ARIOSTO, Ludovico. Orlando Furioso di M. Ludovico Ariosto novissimamente alla sua integrità ridotto et di varie figure ornato

In Venetia, per Nicolo di Bascarini., 1543

Quarto (200 x 140 mm.), 246 leaves, woodcut portrait of Ariosto after Titian on title page, peacock printer’s device on last leaf and 46 small woodcut illustrations at the beginning of each canto. Eighteenth century calf, spine in compartments with red morocco lettering piece. Provenance: “Ex libris Federici Sacci Cremonensis” (manuscript note), Richard Heber (according to the description of Giuseppe Martini pasted on front pastedown) an old sale catalogue description pasted on first flyleaf, Livio Ambrogio (ex libris).
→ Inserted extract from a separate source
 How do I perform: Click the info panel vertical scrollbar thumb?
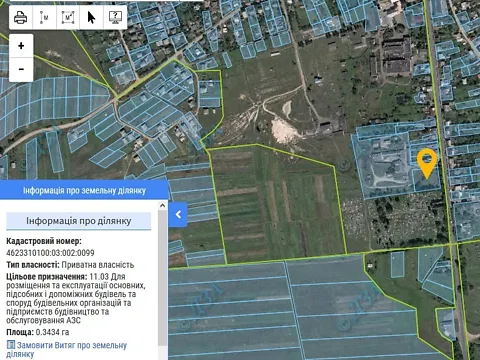(163, 278)
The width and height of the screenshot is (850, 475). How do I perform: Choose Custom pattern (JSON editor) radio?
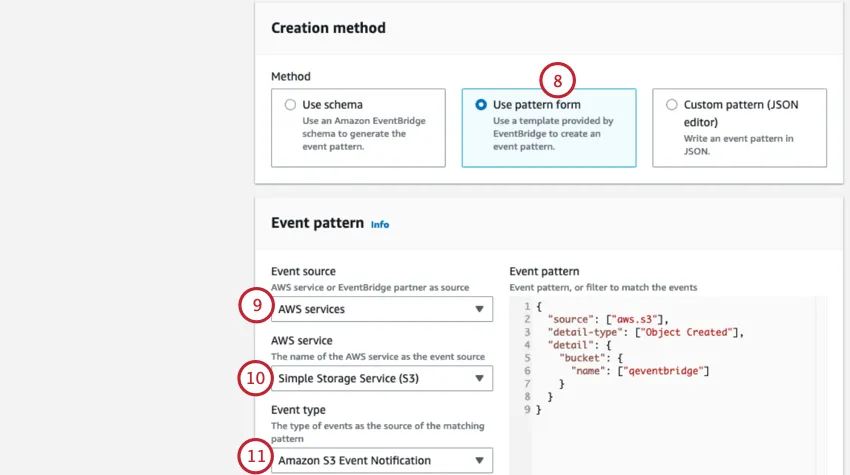pyautogui.click(x=672, y=104)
Title page a little dust soiled, a small paper flaw on pages 185-186 affecting a couple of letters, binding worn but a very good copy.
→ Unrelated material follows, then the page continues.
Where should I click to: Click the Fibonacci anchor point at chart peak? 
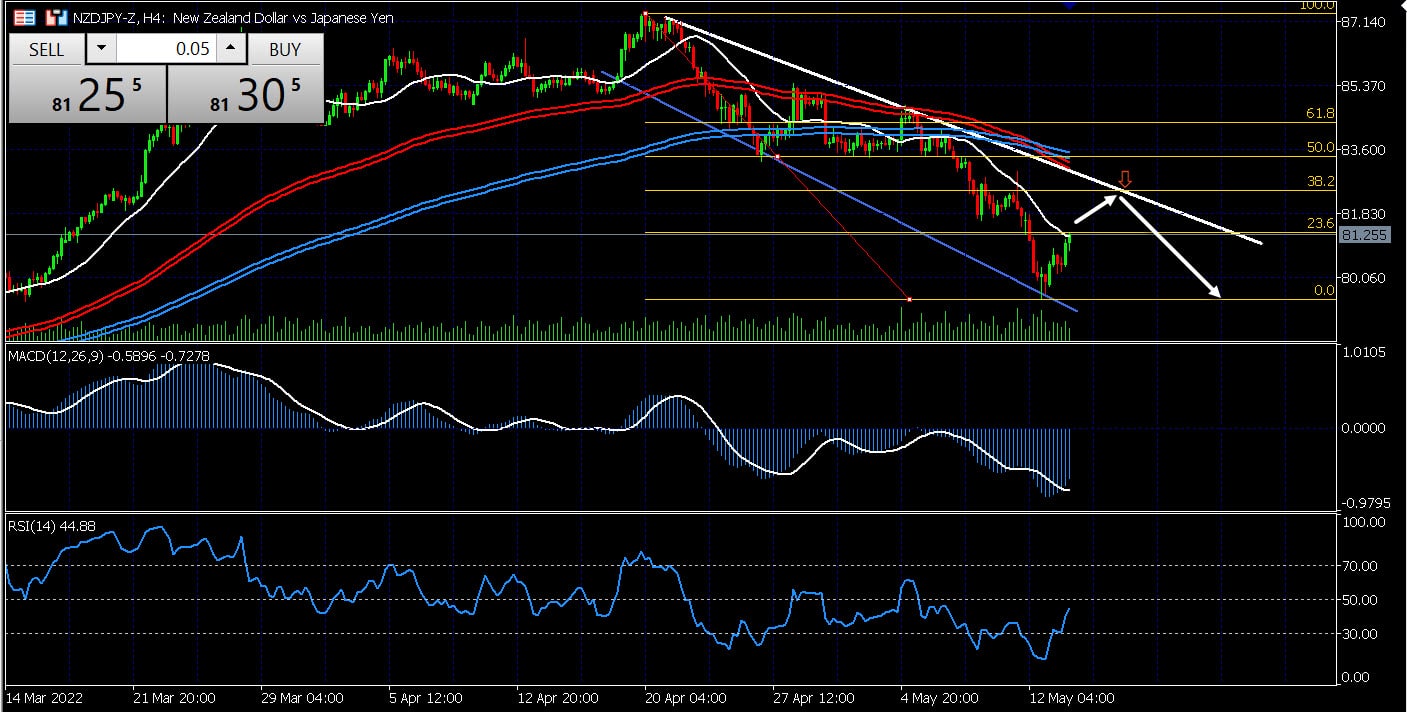coord(646,14)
A very rare copy of one of the first illustrated editions ever printed of Ariosto’s masterpiece. Very little is known about Nicolò Bascarini, a typographer active in Venice from 1541 to 1554. This edition reproduces the whole set of illustrations realized for the edition by Niccolò Zoppino in 1536, that is, the first illustrated edition of Ariosto’s Furioso. Nevertheless, if compared to the original, Bascarini’s illustrations are bigger and better defined. Each illustration corresponds in size to one ottava rima, that is the eight-line stanza organizing the whole poem, and reproduces a single episode; the characters clearly prevail on the landscape, which is only superficially sketched. The Orlando Furioso was the most popular Italian epic poem of the sixteenth century, and is generally regarded as the finest expression of the literary tendencies and spiritual attitudes of the Italian Renaissance. There is no doubt that the success enjoyed by the work from the 1520s was also due to the fact that illustrations began to be produced for the poem almost immediately: publishers competed with each other in producing new editions (almost 200 in less than a century), offering different features to attract more customers. It proved very difficult for draftsmen to translate into images the extraordinary complexity of the Ariostean invention, as well as to assure an adequate iconographic counterpart to a plot continuously and marvellously overlapping characters and episodes.

F. Zanetti, Nota per una storia delle illustrazioni dell’Orlando Furioso, in Ludovico Ariosto. Documenti, immagini, fortuna critica, 1992, 129-137; I. Andreoli, L’Orlando furioso ‘tutto ricorretto et di nuove figure adornato’, in Autour du livre italien ancien en Normandie, 2011, 41-132; L’Orlando Furioso e la sua traduzione in immagini (orlandofurioso.org).